Living together with your significant other won’t be anything like living with another roomie. There are some important decisions and circumstances you just won’t face with a friend or a complete stranger. To make sure the two of you are happy with the living plans, and to avoid any hidden miff and a fuss you both will regret later, here are few things you should do before moving in together.
Pick the right place, not only for you but for her too
Whether she’s moving into your place, or you’re moving into hers or if you two are looking at apartments for sale, it’s not only your lifestyle patterns that should be taken into consideration; there are two of you’ll now. It is absolutely important to acknowledge your partners needs he same way you lay out your needs. What are the must have’s? What can you let go of? Which area are you looking at buying the property from? Will she have to spend more time commuting to work? Will you be comfortable in a smaller apartment?

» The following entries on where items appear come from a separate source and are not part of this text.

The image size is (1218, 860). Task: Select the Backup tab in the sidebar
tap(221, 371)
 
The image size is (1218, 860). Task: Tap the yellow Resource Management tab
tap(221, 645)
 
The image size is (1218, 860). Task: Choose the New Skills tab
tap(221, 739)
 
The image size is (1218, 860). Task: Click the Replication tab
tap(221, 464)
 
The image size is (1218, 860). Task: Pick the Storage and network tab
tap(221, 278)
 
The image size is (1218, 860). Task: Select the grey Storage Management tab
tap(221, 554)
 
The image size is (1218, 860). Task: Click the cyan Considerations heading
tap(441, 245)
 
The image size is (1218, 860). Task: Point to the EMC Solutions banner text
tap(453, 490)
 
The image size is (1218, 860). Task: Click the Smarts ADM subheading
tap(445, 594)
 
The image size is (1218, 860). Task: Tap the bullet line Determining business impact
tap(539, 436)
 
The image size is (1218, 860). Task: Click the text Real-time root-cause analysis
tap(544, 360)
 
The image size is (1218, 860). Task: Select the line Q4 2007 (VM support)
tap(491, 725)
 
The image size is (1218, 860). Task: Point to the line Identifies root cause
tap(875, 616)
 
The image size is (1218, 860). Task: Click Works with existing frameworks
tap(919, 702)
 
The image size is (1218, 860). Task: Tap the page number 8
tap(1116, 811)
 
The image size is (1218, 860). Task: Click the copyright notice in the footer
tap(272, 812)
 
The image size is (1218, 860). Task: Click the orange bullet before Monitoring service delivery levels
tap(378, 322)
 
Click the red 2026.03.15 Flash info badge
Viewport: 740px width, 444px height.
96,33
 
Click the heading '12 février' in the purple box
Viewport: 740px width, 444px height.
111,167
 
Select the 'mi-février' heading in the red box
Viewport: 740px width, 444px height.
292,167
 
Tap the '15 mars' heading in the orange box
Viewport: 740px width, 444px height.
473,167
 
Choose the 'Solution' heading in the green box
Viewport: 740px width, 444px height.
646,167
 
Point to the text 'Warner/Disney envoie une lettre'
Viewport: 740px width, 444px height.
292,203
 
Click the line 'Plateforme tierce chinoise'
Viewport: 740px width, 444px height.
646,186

Invest in enough storage space
Squeezing two houses together is going to be a messy task. You will not need three sofas, and that second dining table is taking too much space. Deciding what the property doesn’t need is almost easy enough, but things get tough when you have to decide on what to keep and what not to keep. You really need that video game collection? Can the wardrobe hold all those dresses? To avoid saying “yeah I had this pretty amazing collection of miniature cars before she moved in”, store extra things you wouldn’t need on a daily basis in a safe place. When hunting for property, request your real estate agents Rosebery for a place with extra storage space.
Compromise is the key word
Almost all relationship advice reads, “Compromise, compromise, compromise,” but you won’t realize how hard this is until you have to move away your treasured video game collection to make space for her books. If you don’t put down the toilet seat, she will stand that. But can you tolerate her playing the same Backstreet Boys song in full flung while she make dinner? Will she stand the way you spend nearly an hour in the bathroom every morning? Don’t wait until you are living together to figure things out. Outline the ground rules and decide house rules before you start living together.